The finality of the decision really resonated.
“He was like, ‘Look, I get it. I was there. I quit right when I was on the cusp. And I don’t regret it because I didn’t like it. But if you want a chance to know what that big-league life is like, stick it out,’” says Merrifield. “He told me to do what I wanted to do, that if I don’t like it, don’t play. But to know that whenever I’m done, I’m done, that you can’t really come back and try again if you changed your mind.”
After wrestling with the call, he decided to give it one more year. They hatched a workout plan that helped him add about 20 pounds of muscle. The extra strength meant he hit the ball a little harder and the Royals noticed at spring training in 2016, when he was again the final cut of camp.

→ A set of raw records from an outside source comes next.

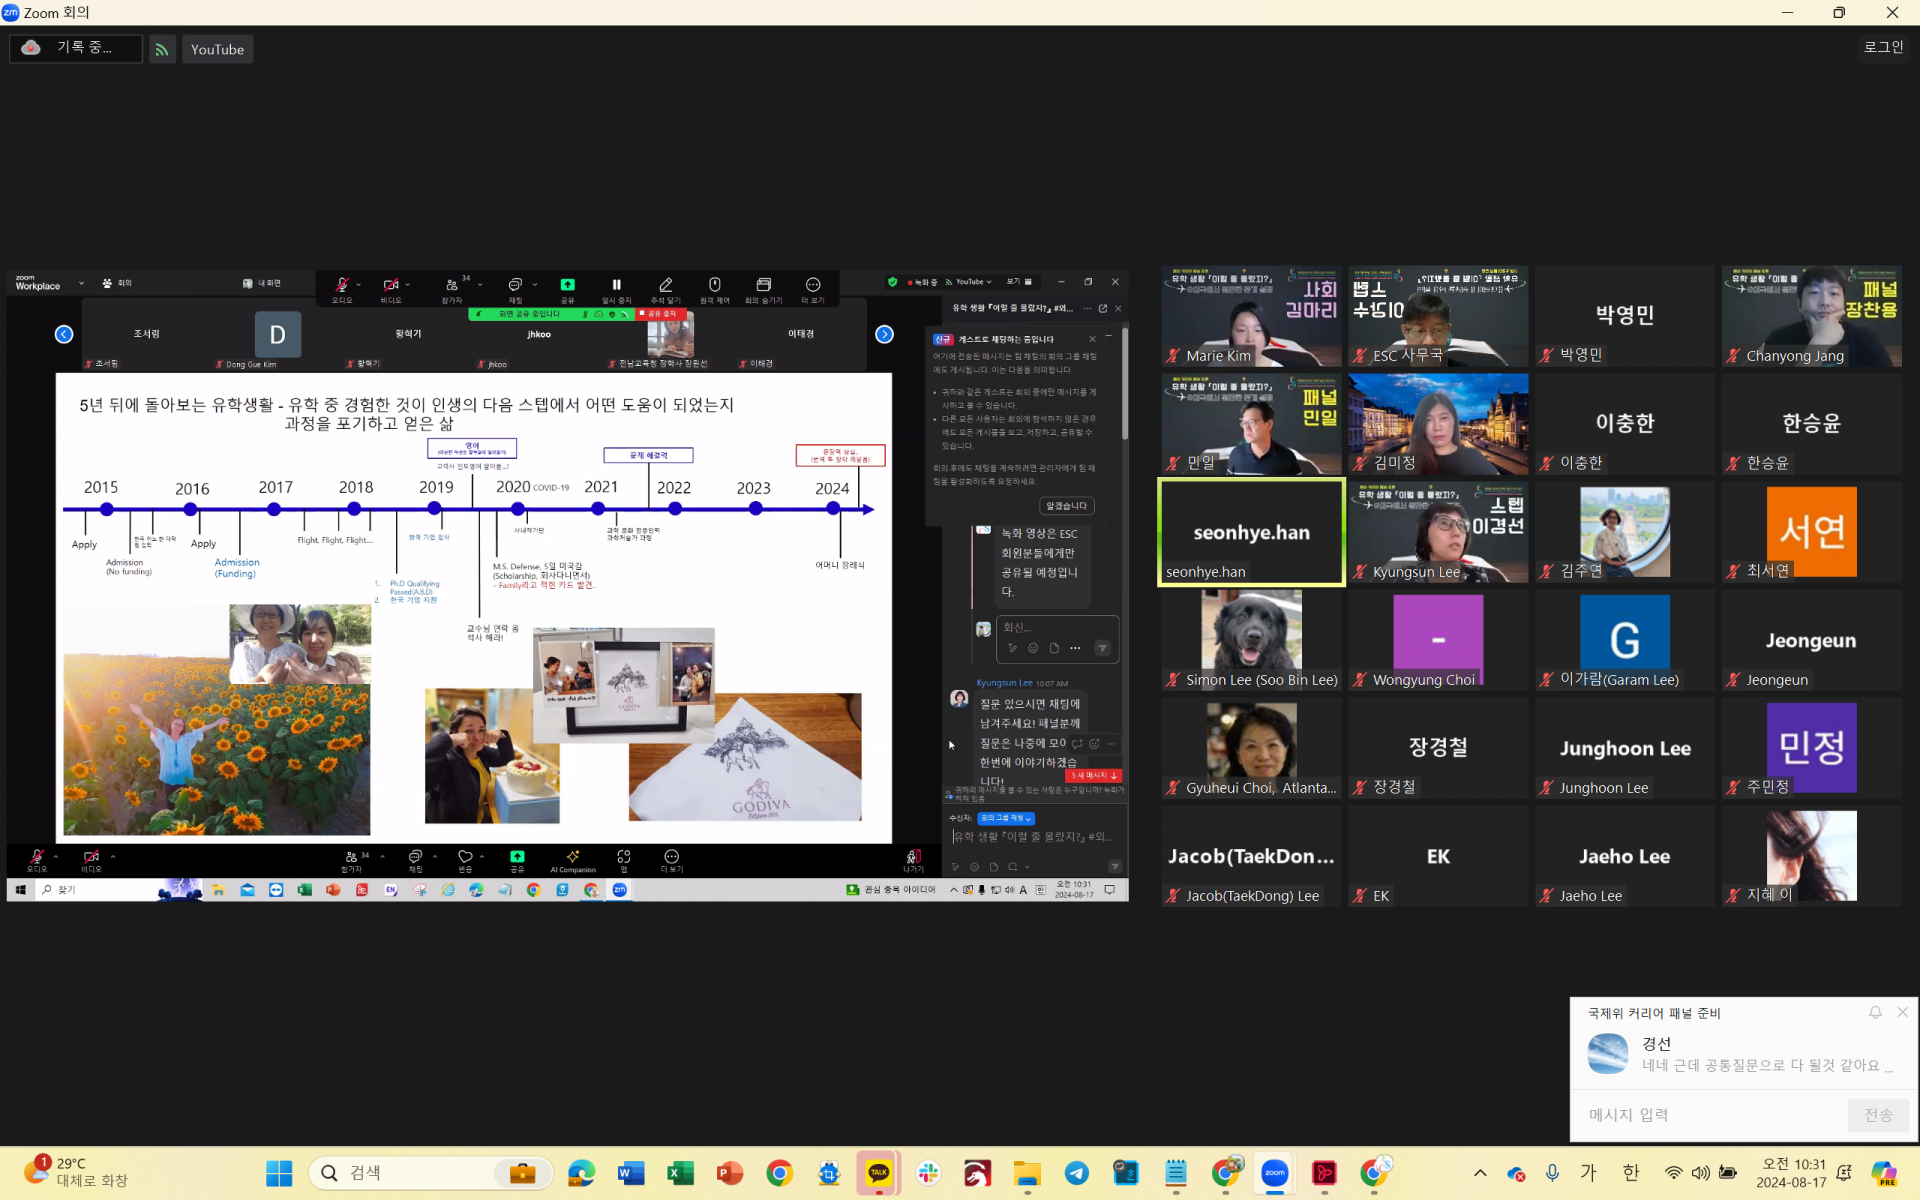The height and width of the screenshot is (1200, 1920).
Task: Click the reactions heart icon
Action: pos(465,857)
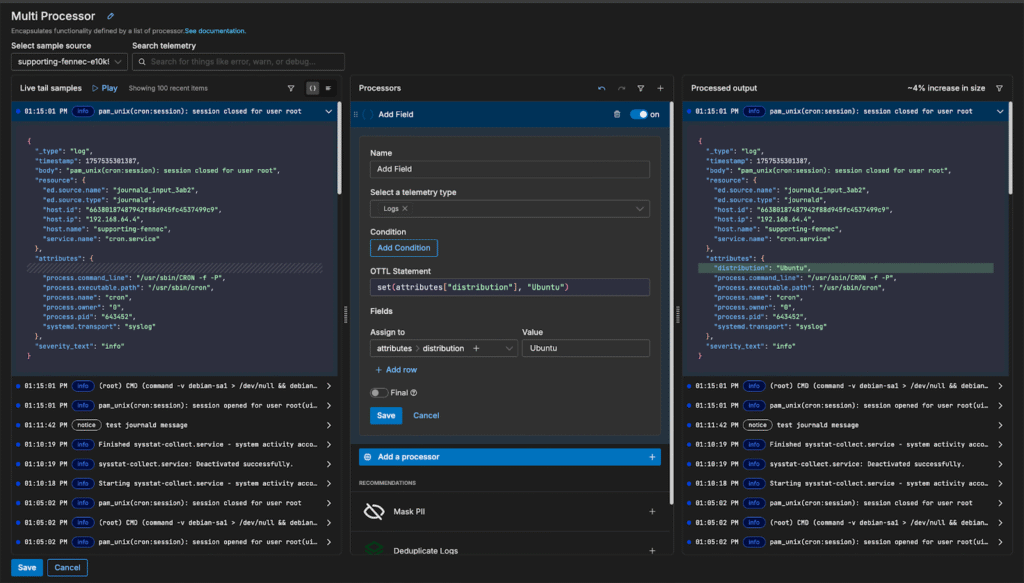
Task: Click the filter icon in Live tail samples
Action: click(x=291, y=88)
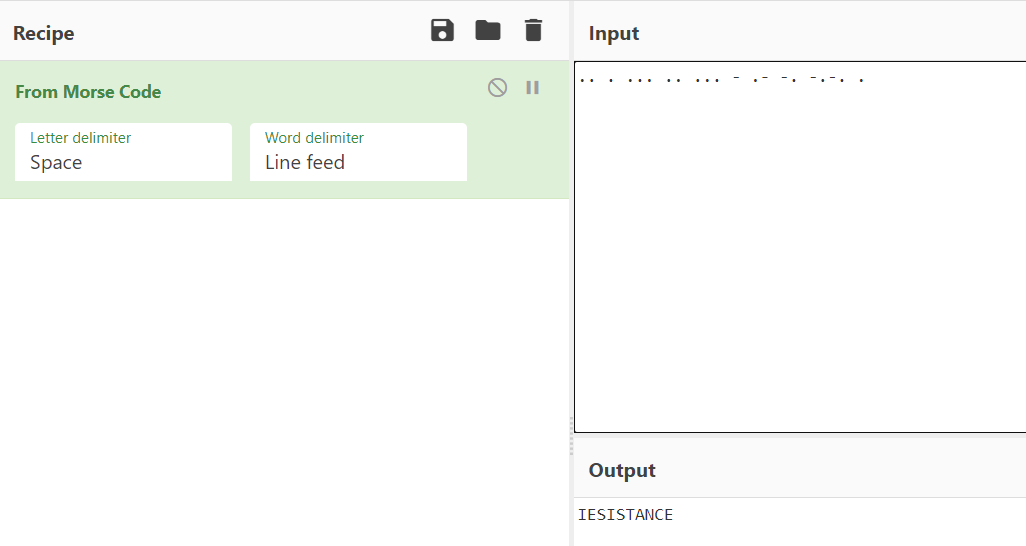Click the green From Morse Code operation block

click(284, 130)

This time he did earn a call-up, debuting May 8 in the second game of a doubleheader against the Boston Red Sox with a base hit off David Price. He’d later be demoted during a brief dry spell but played in 81 games that year, again didn’t make the team out of camp in 2017, but was recalled about two weeks into the season and was up to stay, eventually becoming an all-star in 2019 and 2021, and now a key contributor for the Blue Jays.
“I was fortunate that my parents were real supportive of me,” says Merrifield. “I got to live at home in the off-season because you’re not making any money in the minors, so I couldn’t afford to live on my own. I didn’t have to get a job in the off-season or anything like that, they kept me going, so I stuck it out.”
The two used to talk hitting after almost every game, but Merrifield is “at the point of my career now that I don’t want to take it home anymore, I’ve done that enough in my life. If I talk to him on the phone, I can feel him wanting to talk about hitting if he feels like I’m struggling. And I’m just like, ‘I don’t want to talk about it anymore.’”
Bill understands that his work on that front is finished, even if it’s sometimes hard to shut off his instincts as coach, and as a dad. “I still watch all his games like I’m coaching third base, I’m cussing and I’m yelling. It’s fun watching your kid do something special at the highest level that they can be.”